▸ **Data provided**:
· · · · · · ·

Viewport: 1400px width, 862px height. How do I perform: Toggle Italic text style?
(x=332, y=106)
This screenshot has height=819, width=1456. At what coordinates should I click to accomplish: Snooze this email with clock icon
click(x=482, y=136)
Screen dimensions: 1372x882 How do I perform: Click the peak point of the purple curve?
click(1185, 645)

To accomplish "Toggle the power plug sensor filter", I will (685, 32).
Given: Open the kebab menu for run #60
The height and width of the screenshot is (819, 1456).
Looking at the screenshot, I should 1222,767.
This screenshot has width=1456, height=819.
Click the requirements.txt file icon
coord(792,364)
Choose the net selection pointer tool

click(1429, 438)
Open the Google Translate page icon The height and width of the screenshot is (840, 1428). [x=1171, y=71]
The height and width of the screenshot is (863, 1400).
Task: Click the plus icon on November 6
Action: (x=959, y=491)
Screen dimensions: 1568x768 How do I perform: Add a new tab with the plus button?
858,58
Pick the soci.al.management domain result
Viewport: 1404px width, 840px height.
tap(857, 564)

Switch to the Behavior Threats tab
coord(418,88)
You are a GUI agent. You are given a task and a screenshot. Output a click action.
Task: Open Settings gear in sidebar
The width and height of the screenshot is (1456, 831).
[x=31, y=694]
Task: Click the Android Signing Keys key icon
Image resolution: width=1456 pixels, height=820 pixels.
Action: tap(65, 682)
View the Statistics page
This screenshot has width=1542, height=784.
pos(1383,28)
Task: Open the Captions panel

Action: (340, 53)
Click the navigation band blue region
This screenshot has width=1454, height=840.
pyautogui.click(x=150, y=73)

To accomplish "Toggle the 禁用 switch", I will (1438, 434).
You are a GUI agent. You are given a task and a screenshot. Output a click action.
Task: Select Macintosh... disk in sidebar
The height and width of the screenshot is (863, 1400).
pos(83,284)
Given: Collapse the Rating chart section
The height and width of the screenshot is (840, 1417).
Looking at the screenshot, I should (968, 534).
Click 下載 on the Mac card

· · · · · · ·

▸ **Work order**: Set every record down again exactly as written.

▸ **Worked solution**:
Viewport: 1400px width, 862px height. How do I perform: Toggle Italic text style?
(x=332, y=106)
This screenshot has height=819, width=1456. At what coordinates should I click to accomplish: Snooze this email with clock icon
click(x=482, y=136)
Screen dimensions: 1372x882 How do I perform: Click the peak point of the purple curve?
click(1185, 645)

To accomplish "Toggle the power plug sensor filter", I will (685, 32).
Given: Open the kebab menu for run #60
The height and width of the screenshot is (819, 1456).
Looking at the screenshot, I should 1222,767.
This screenshot has width=1456, height=819.
Click the requirements.txt file icon
coord(792,364)
Choose the net selection pointer tool

click(1429, 438)
Open the Google Translate page icon The height and width of the screenshot is (840, 1428). [x=1171, y=71]
The height and width of the screenshot is (863, 1400).
Task: Click the plus icon on November 6
Action: (x=959, y=491)
Screen dimensions: 1568x768 How do I perform: Add a new tab with the plus button?
858,58
Pick the soci.al.management domain result
Viewport: 1404px width, 840px height.
tap(857, 564)

Switch to the Behavior Threats tab
coord(418,88)
You are a GUI agent. You are given a task and a screenshot. Output a click action.
Task: Open Settings gear in sidebar
The width and height of the screenshot is (1456, 831).
[x=31, y=694]
Task: Click the Android Signing Keys key icon
Image resolution: width=1456 pixels, height=820 pixels.
Action: tap(65, 682)
View the Statistics page
This screenshot has width=1542, height=784.
pos(1383,28)
Task: Open the Captions panel

Action: (340, 53)
Click the navigation band blue region
This screenshot has width=1454, height=840.
pyautogui.click(x=150, y=73)

To accomplish "Toggle the 禁用 switch", I will (1438, 434).
You are a GUI agent. You are given a task and a screenshot. Output a click action.
Task: Select Macintosh... disk in sidebar
The height and width of the screenshot is (863, 1400).
pos(83,284)
Given: Collapse the Rating chart section
The height and width of the screenshot is (840, 1417).
Looking at the screenshot, I should (968, 534).
Click 下載 on the Mac card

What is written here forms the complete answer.